From the chisel marks and the ancient tools found in the area, some of the ancient quarry techniques have been determined.  These include soaking wooden blocks to encourage the rock to crack and also using quartz sand slurry as an abrasive.  The huge effort required to free this Obelisk is staggering, especially considering the basic tools and lack of any non-manual techniques.  If the piece was freed an equally monumental effort would have been needed to move it 220 Km from the Quarry to the Nile, and then to Karnak.

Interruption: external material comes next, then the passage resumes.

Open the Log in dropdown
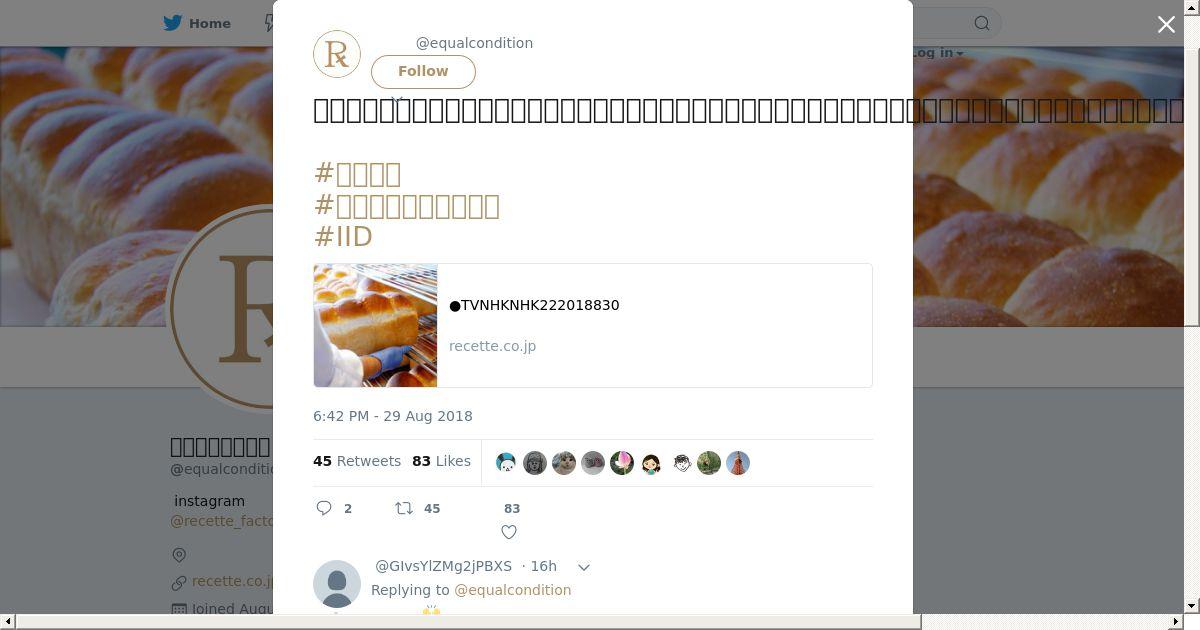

Granite naturally weathers into conveniently-shaped boulders. Granite forms from molten magma as a great solid mass far underground. As this mass cools and solidifies it is typically under great pressure. Tectonic movements may eventually lift this mass closer to the surface. As the land above this granite mass erodes, the external pressure on the mass is reduced and the granite begins to fracture along horizontal and vertical planes at right angles-an action known as pressure release. This produces joints that define nearly perfectly rectangular blocks. Tectonic forces can also crush and fracture the rocks. Slightly below ground, in a humid environment such as Egypt experienced in times past, the blocks weather along the joints into more rounded shapes. Then when the rocks are exposed by erosion of the overburden, the blocks are revealed ready for use without the difficulties attendant to quarrying them. The role of the river is primarily to expose the rocks, but some rounding may also occur when the floodwaters sweep debris over the surface of the boulders.

After selecting a granite boulder of the right size Egyptians used a number of techniques to smooth it. These included hitting it with Dolerite hammer stones and sawing or drilling using copper saws and drill bits in conjunction with fine sand. All of these would be slow, time-consuming operations, but each would eventually produce the desired results.  The already jointed granite blocks probably served many of the purposes of the Old Kingdom, such as casing blocks and wall blocks in chambers and temples; even pillars and roofing beams could be made from larger stones. But when demands exceeded the size of the available boulders, quarrying became necessary. The obelisks and colossal royal statues popular in the Middle and New Kingdoms had to be derived from a larger, solid mass of rock.

Evidence of the methods the Egyptians used to do this can still be seen on the famous 'unfinished obelisk' - if completed it would have been almost 42 m tall and weighed over 1,100 tons. Along each side of the obelisk are trenches formed by overlapping shallow depressions-each one revealing where a worker stood and hammered on the granite with a Dolerite pounder, a ball of stone weighing 4 or 5 kg (around 10 pounds). The reason that this obelisk was abandoned after months of work is obvious: an enormous crack stretches across the top.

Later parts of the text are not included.